--- TEXT PROVIDED ---

************

An explicit end-tag on the same line as its start tag is noise.
But closing brackets })] far from their open bracket {([ are confusing.
IDEs and indention can help tame both (greying out end-tags, matching
brackets). But they are not very reliable.
But both add to the psychological complexity of reading the text.
Terseness is good sometimes, but not good other times: XSLT
trades on this by mixing XPath (a super terse language which
becomes horrible when you get a lot of parentheses) and XML
(a bracketed language for the high level constructs where
start-tags may be screen-scrolls distant from end-tags.)
People who mainly work with data structures with high fanout
and deep nesting will find explicit tags better. People who mainly work
with shallow data structures with low fanout will find brackets and ;
better.
So questions about which is absolutely better devolve
into expectations about whether high fanout/deep nesting is better
than low-fanout/shallow nesting. Which seems to me to be a question
so abstract as to be almost meaningless outside specific cases.

************

--- MATERIAL SHOWN ---
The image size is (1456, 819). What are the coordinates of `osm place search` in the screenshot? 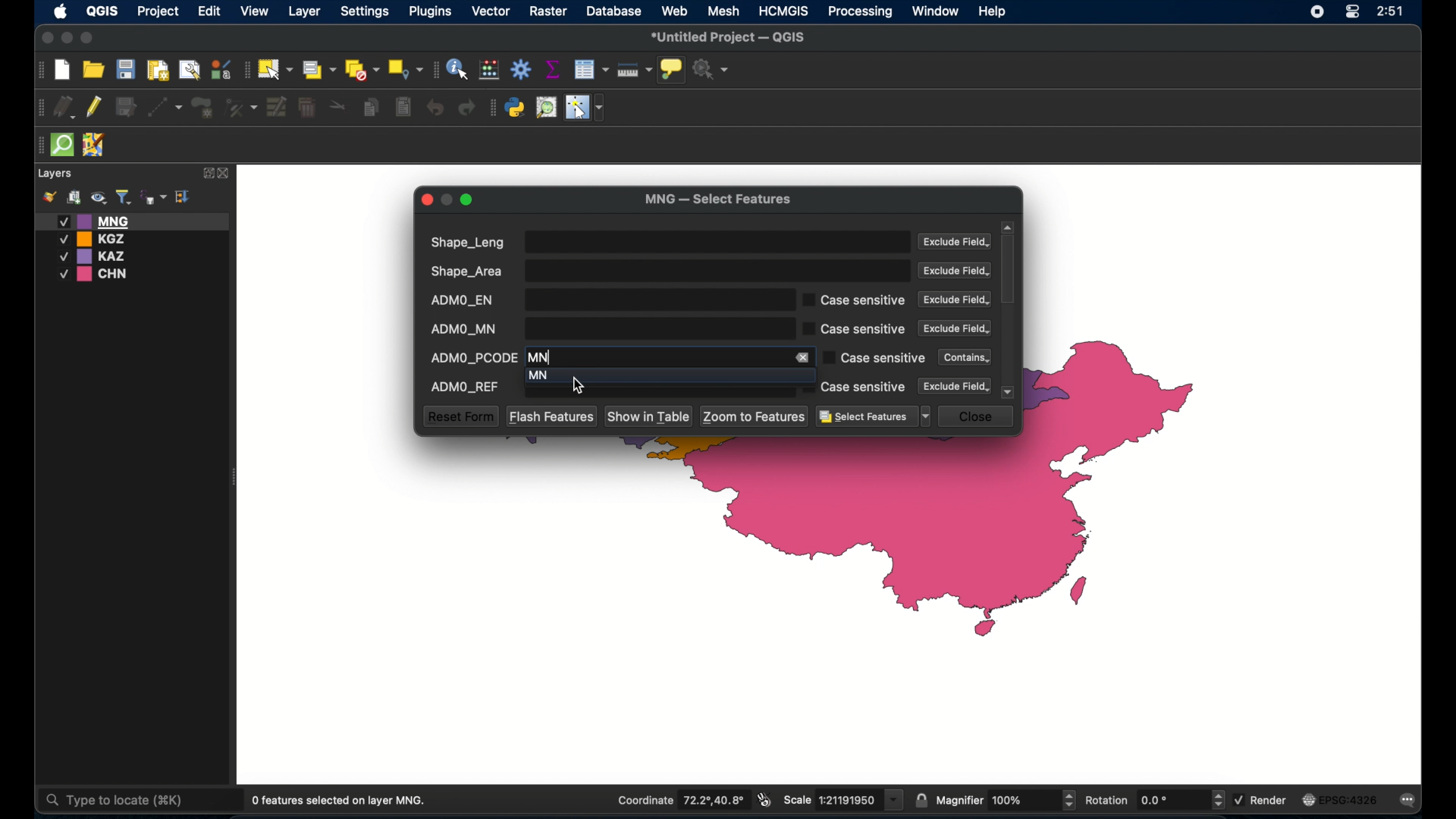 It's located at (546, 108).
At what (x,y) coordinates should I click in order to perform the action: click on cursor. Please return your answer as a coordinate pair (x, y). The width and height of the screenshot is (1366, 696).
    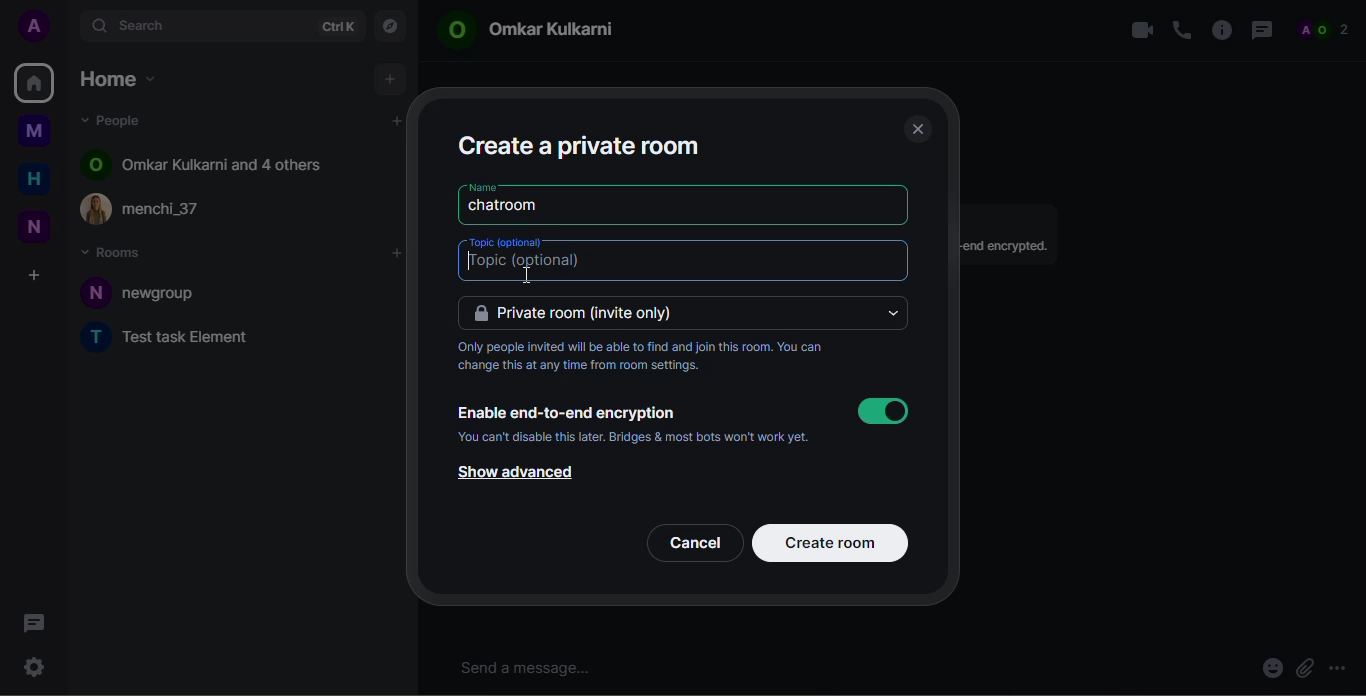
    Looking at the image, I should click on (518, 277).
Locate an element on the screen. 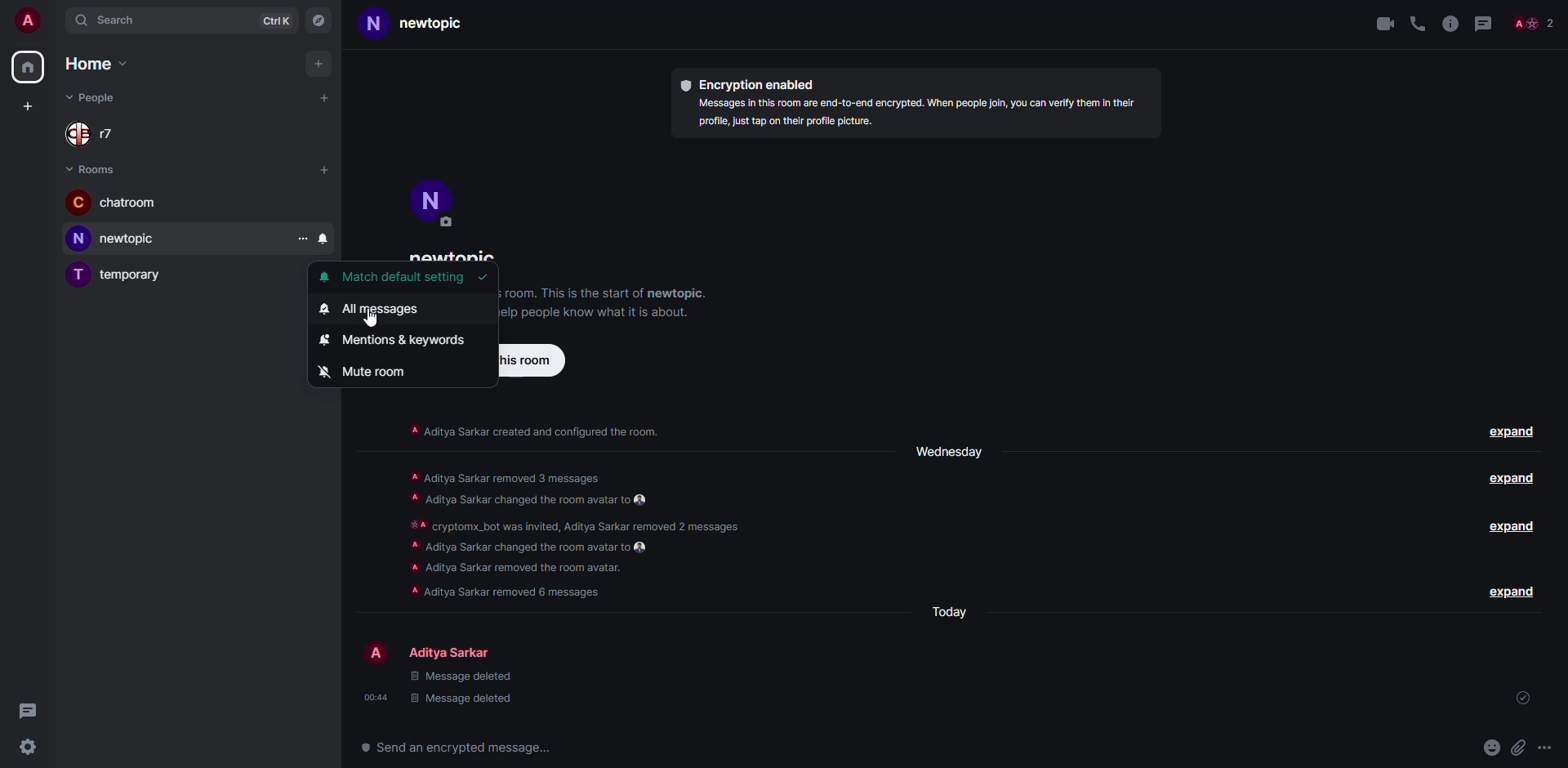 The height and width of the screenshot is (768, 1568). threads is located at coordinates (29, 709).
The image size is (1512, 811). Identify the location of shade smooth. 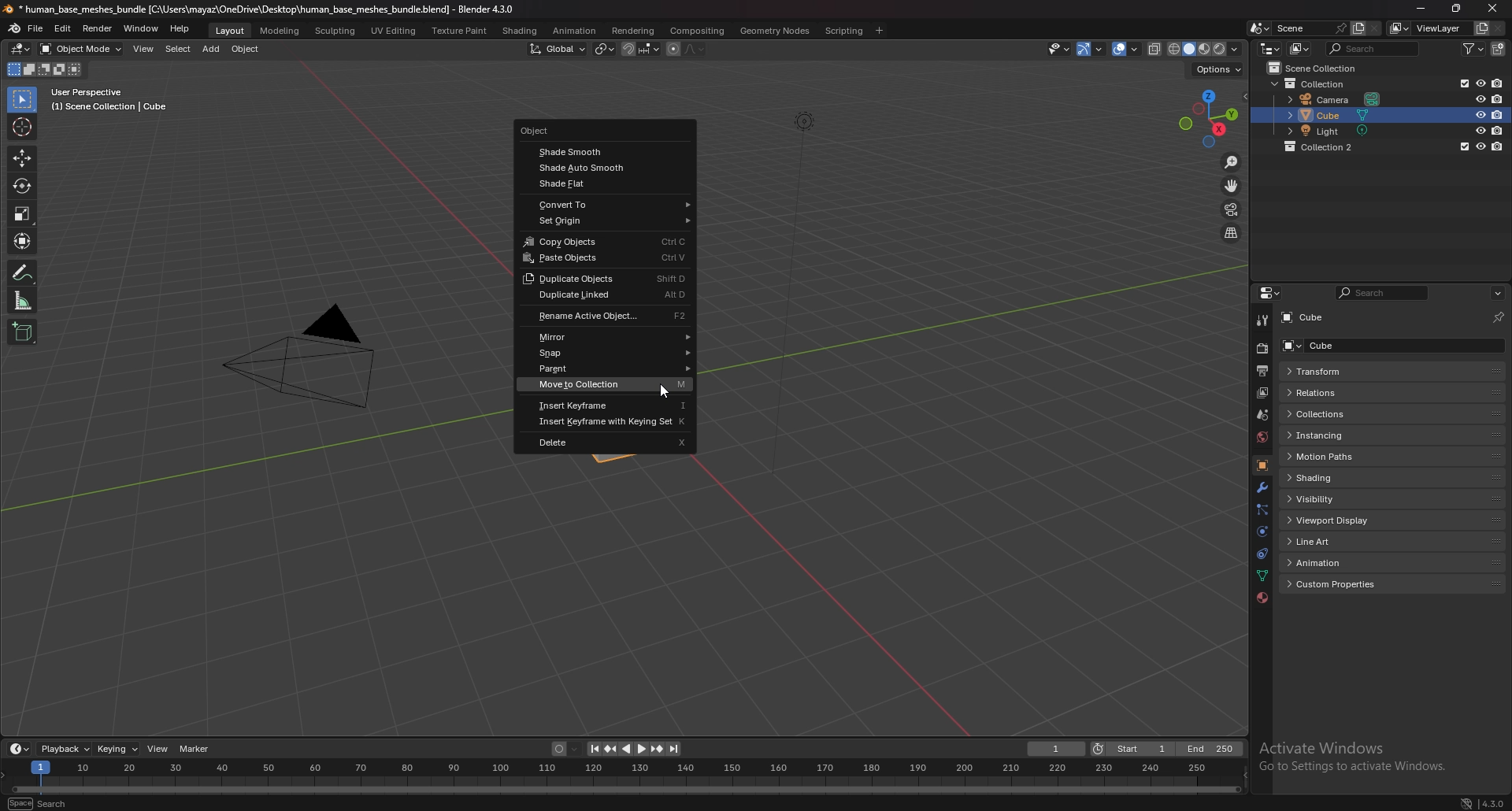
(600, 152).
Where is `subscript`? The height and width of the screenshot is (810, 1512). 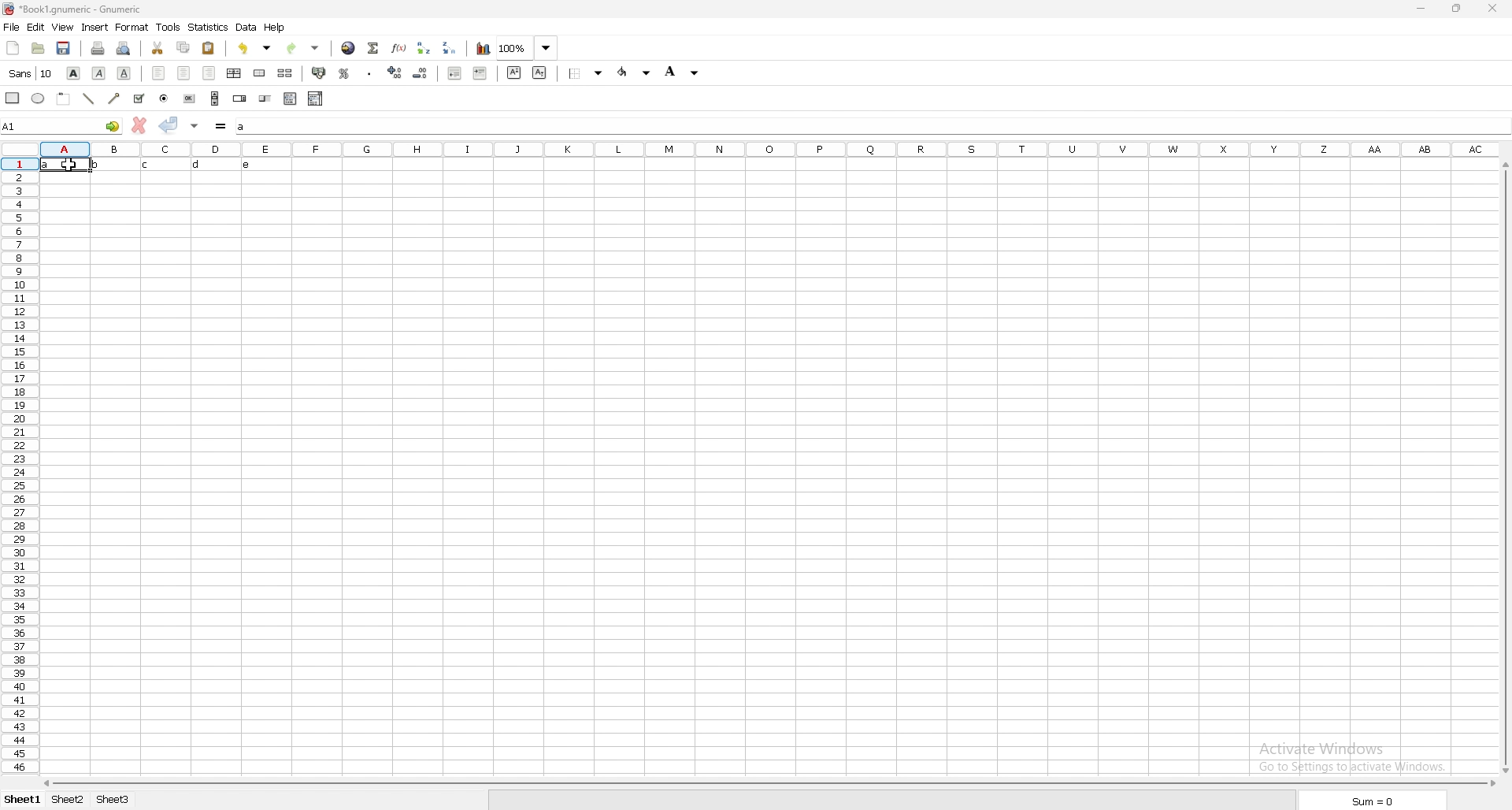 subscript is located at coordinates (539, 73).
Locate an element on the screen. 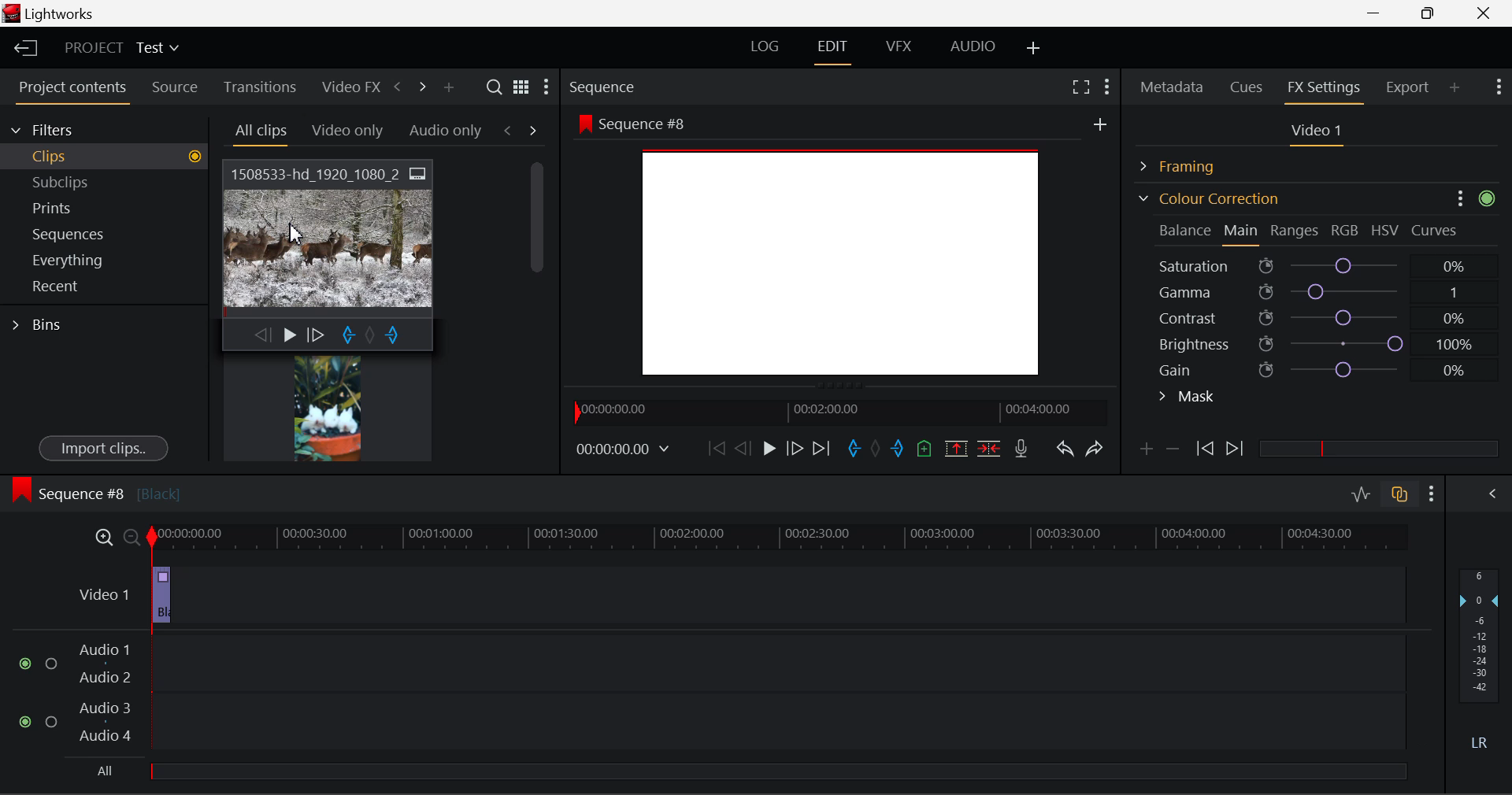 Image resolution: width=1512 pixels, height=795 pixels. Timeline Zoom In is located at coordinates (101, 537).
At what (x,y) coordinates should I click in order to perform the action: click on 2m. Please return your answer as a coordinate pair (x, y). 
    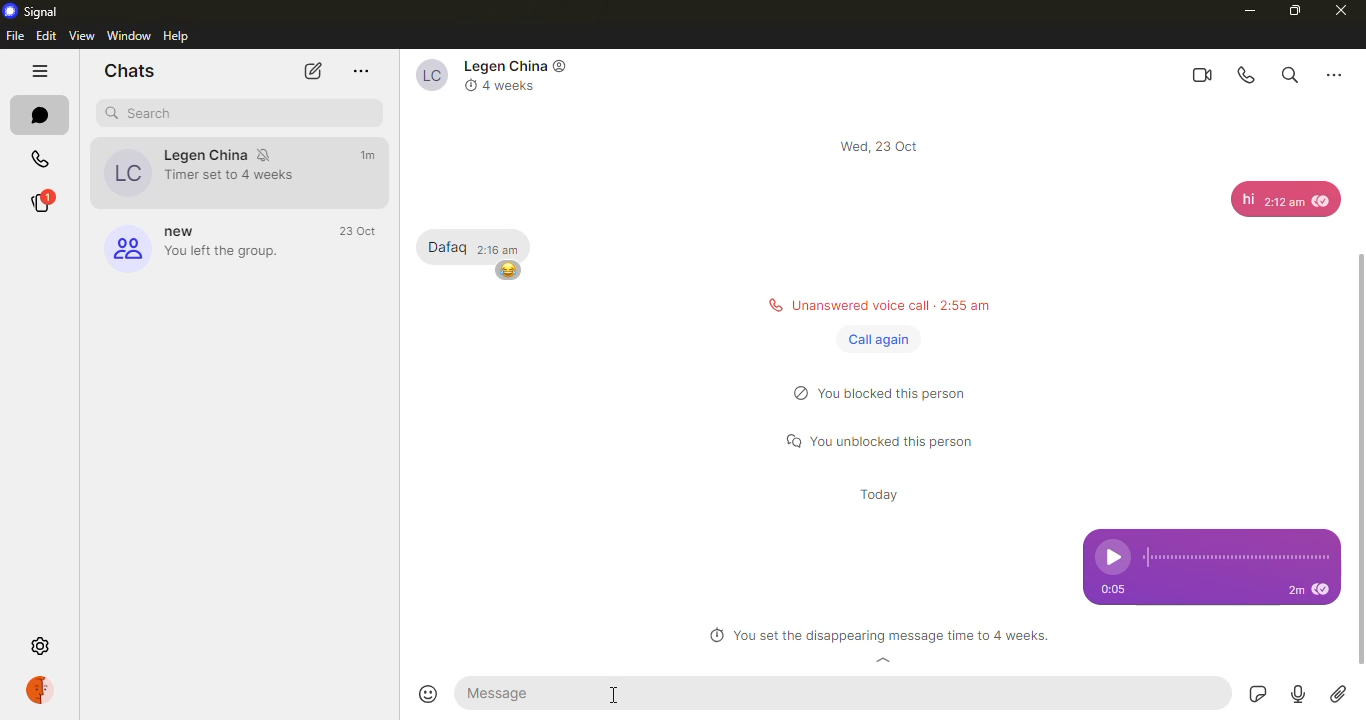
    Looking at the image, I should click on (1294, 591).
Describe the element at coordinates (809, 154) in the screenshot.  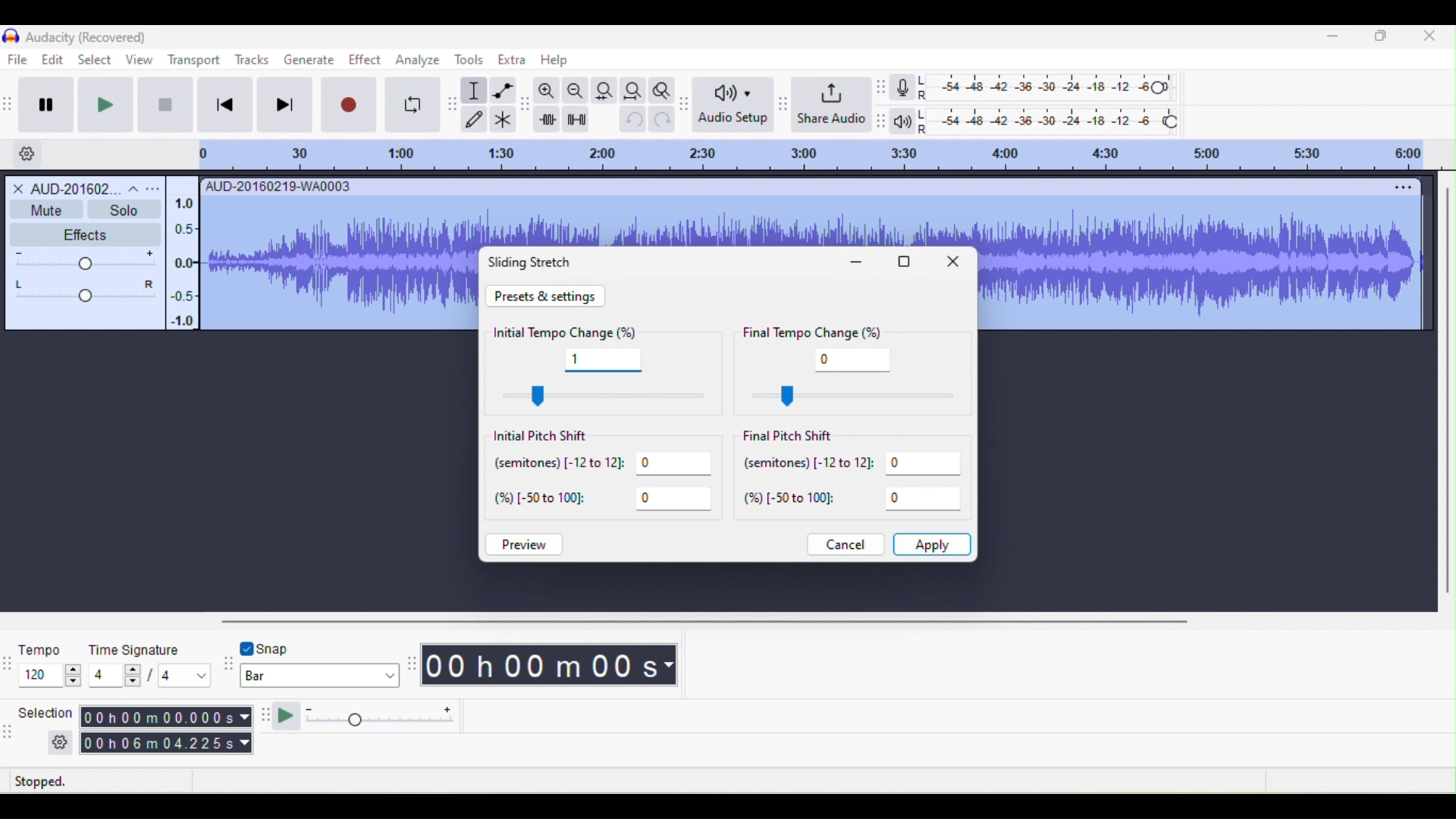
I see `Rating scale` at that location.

************

--- PROBLEMS TO SOLVE ---
• a. According to the passage on end-tags and brackets, who will find explicit tags better?
• b. Retype the part of the passage on end-tags and brackets that opens with the words containing "But closing brackets" and closes with "distant from end-tags.)".
The listing has nothing to do with the passage on end-tags and brackets.

--- EXPECTED ANSWERS ---
• a. People who mainly work with data structures with high fanout and deep nesting.

• b.
But closing brackets })] far from their open bracket {([ are confusing.
IDEs and indention can help tame both (greying out end-tags, matching
brackets). But they are not very reliable.
But both add to the psychological complexity of reading the text.
Terseness is good sometimes, but not good other times: XSLT
trades on this by mixing XPath (a super terse language which
becomes horrible when you get a lot of parentheses) and XML
(a bracketed language for the high level constructs where
start-tags may be screen-scrolls distant from end-tags.)